Jemina Bernard’s passion for improving education drew her to her role as executive director of Teach for America’s New York City region. Along the way, she picked up an MBA in finance from Columbia. The degree continues to play a central role in her day-to-day work. “For one, I’m able to use all my general management, change management, and entrepreneurial skills to handle our growing region and my 73-member team. Second, my MBA network is critical for fundraising.”
B-school grads should have no problem capitalizing on their education at a nonprofit in the same way as at a private company, says Bernard, because organizations in both sectors are engaged in essentially the same business operations— human resources, business development, finance, and administration. With similar tasks at hand, the nonprofit environment can be just as dynamic and challenging, and MBAs are highly valued for what they bring to the game. “I’m increasingly focused on hiring MBAs,” says Bernard. “In fact, one of my last hires was from Columbia.”
Plus, salaries are comparable for experienced applicants. According to Rick Bressler, director of business development at Professionals for Nonprofits, a 2008 salary survey by the staffing firm showed CEOs at nonprofits in New York City can make up to $350,000, executive directors up to $300,000, and CFOs up to $200,000.
Even if you’re not initially passionate about the cause of a nonprofit, Bernard thinks that the enthusiasm is contagious. “What I’ve seen happen is that we’ve been successful at luring people to a specific role,” says Bernard. “Then once they’re part of the team, they get hooked on the mission.”
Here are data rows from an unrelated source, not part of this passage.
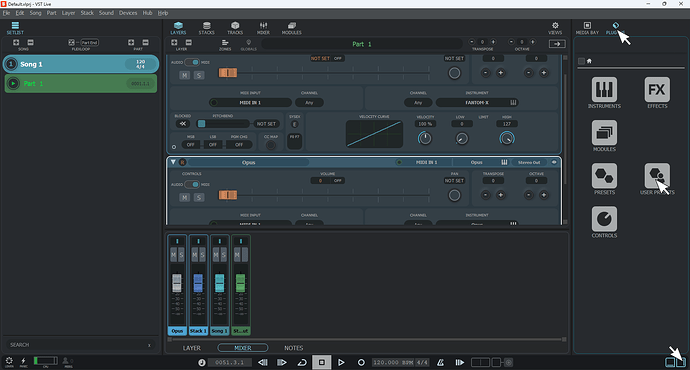This screenshot has height=370, width=690.
Task: Open the Views gear icon
Action: (555, 28)
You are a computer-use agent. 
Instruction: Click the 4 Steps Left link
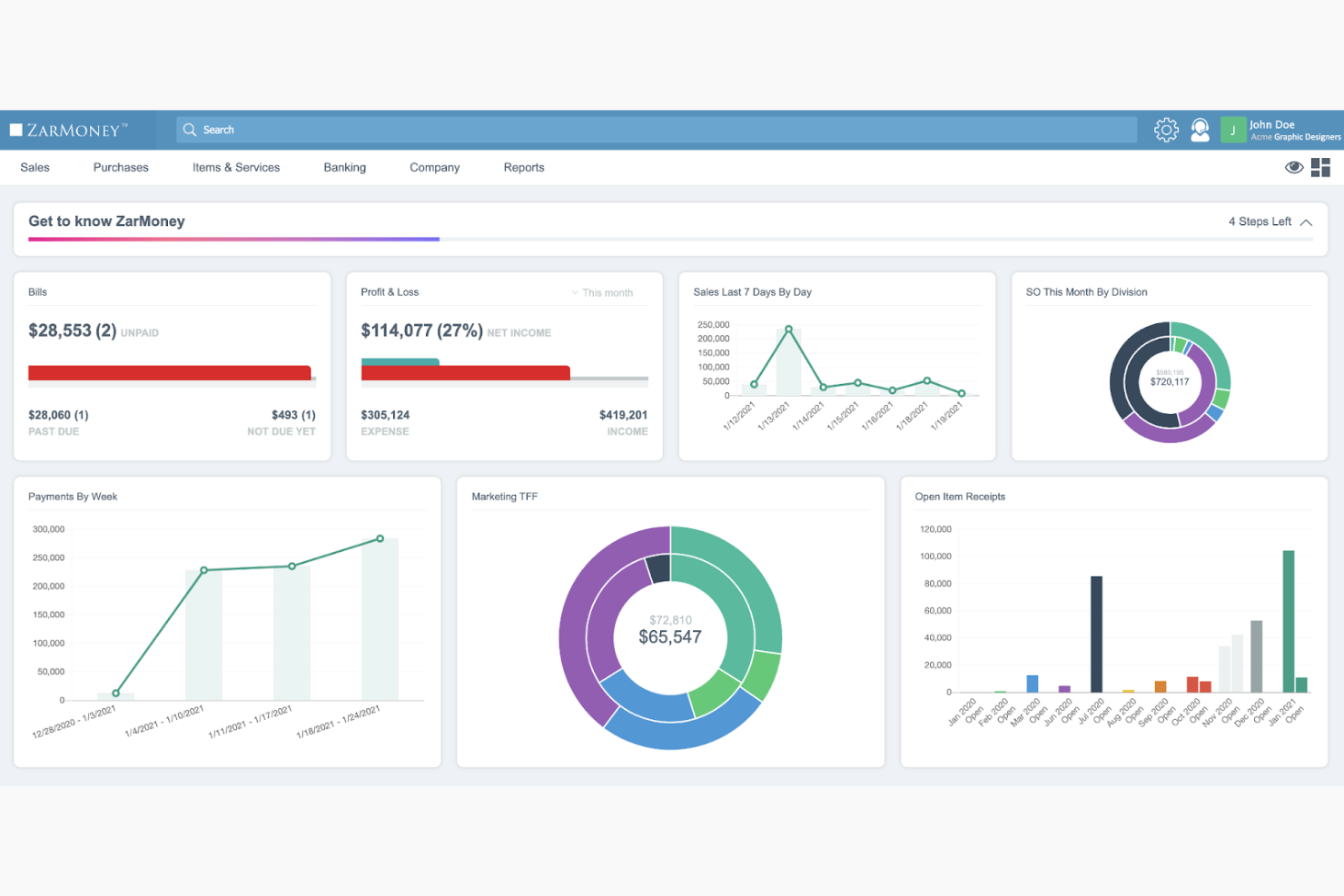pos(1260,221)
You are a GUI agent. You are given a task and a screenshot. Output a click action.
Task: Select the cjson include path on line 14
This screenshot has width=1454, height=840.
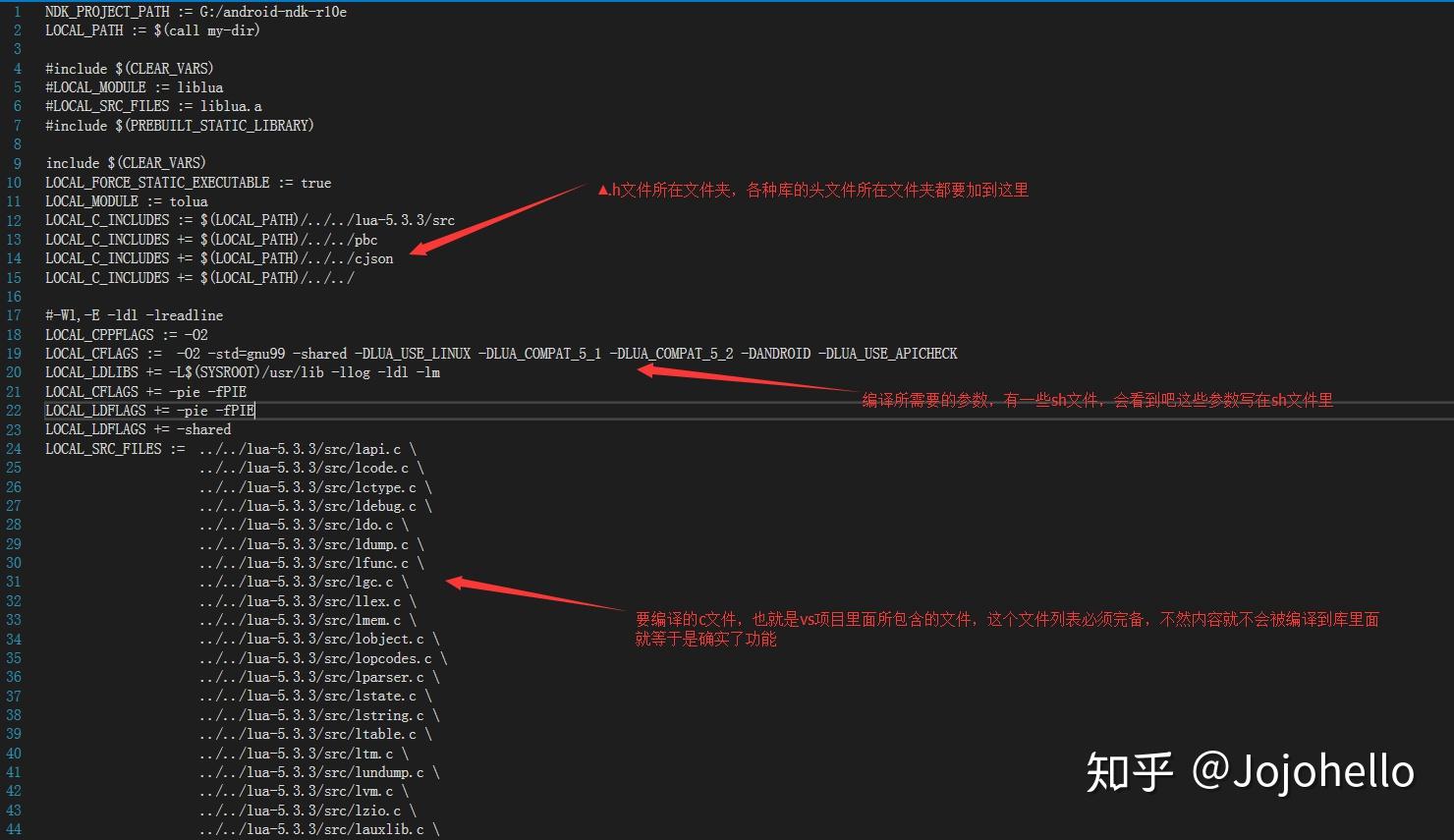click(218, 258)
Something to keep in mind, though, is that a spot at a nonprofit is no sure thing. Plenty of professionals from other sectors have migrated to nonprofits, making for a rich, competitive applicant pool. In other words, don’t swagger into an interview as if the job’s in the bag. The work is demanding and specialized. “I think there’s a misperception that nonprofits are easier to work for,” Bernard says. “I’m often floored by people who come in for interviews and don’t know the basics about education reform or our organization.”
Bernard suggests rigorously researching a nonprofit the way you would a private company, and bringing the same acumen to the interview.
And, of course, show your commitment: “You may be excited to work for a nonprofit now, but when the economy gets better will you go back to the corporate world?”